Start Data to process
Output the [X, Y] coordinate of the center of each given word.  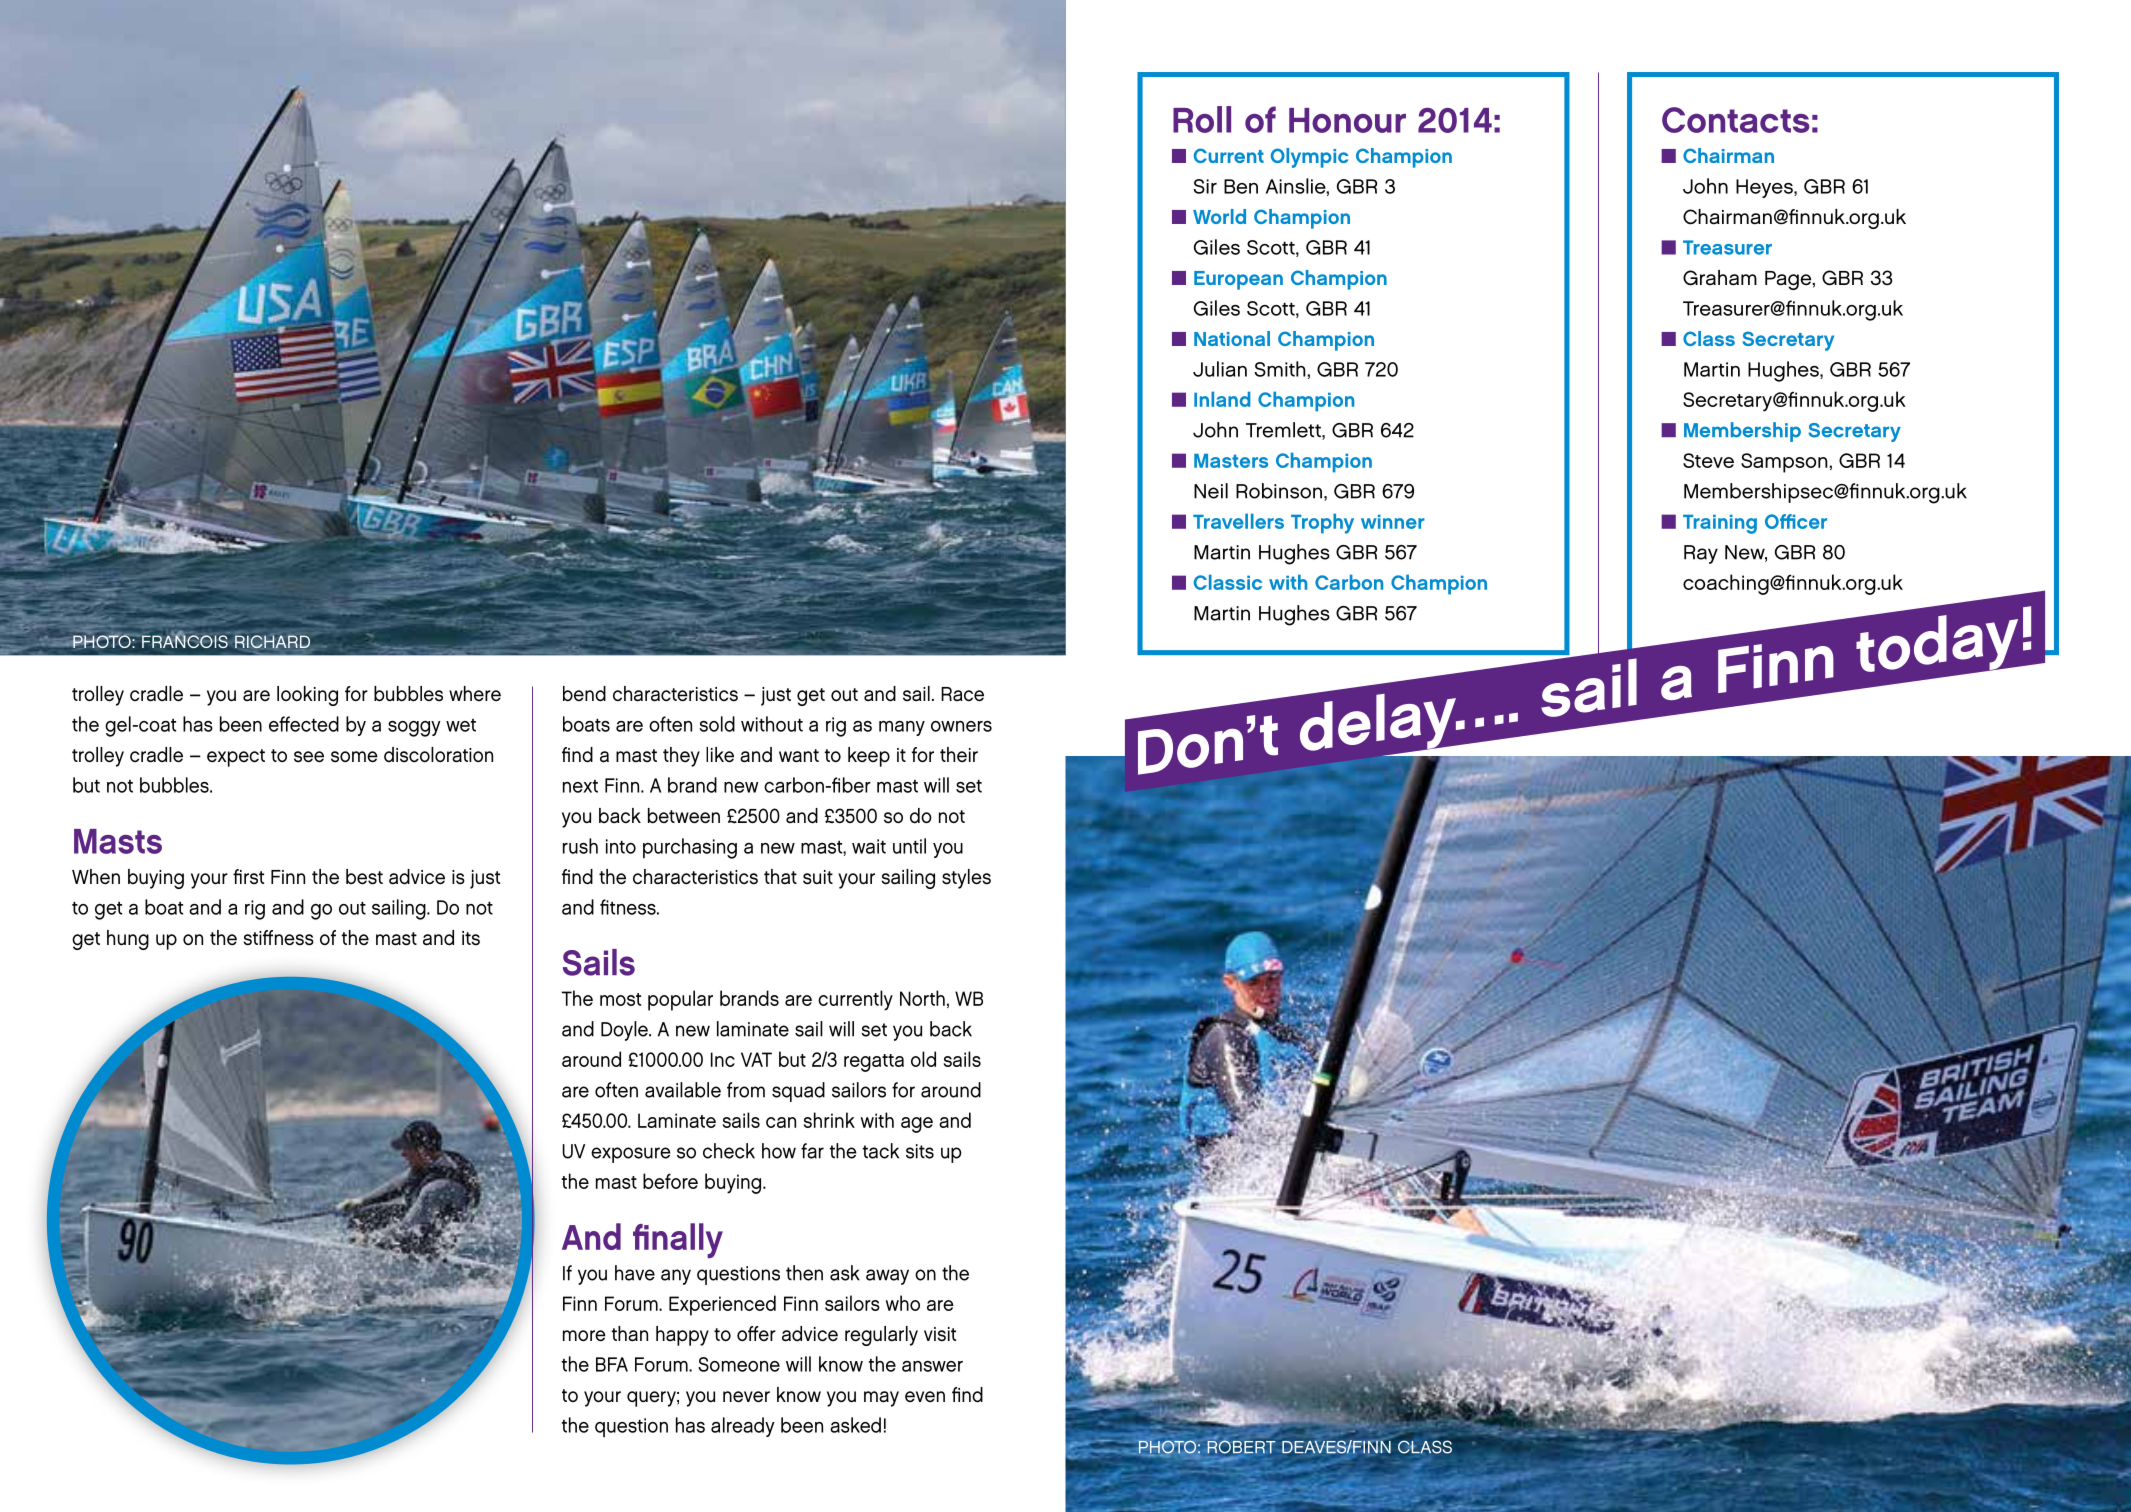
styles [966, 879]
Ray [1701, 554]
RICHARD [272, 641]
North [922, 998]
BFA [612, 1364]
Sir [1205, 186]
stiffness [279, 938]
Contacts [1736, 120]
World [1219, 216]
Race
End Data to process
Exercise instructions:
Rescale the records above by writing out every line again, requests included, with each coordinate in the answers multiplied by 2.55 and rounded to a whole number (halves round up). Leave the pictures out.

Written solution:
Output the [X, Y] coordinate of the center of each given word.  
styles [2463, 2241]
Ray [4338, 1413]
RICHARD [694, 1635]
North [2351, 2545]
BFA [1561, 3478]
Sir [3073, 474]
stiffness [711, 2392]
Contacts [4427, 306]
World [3108, 551]
Race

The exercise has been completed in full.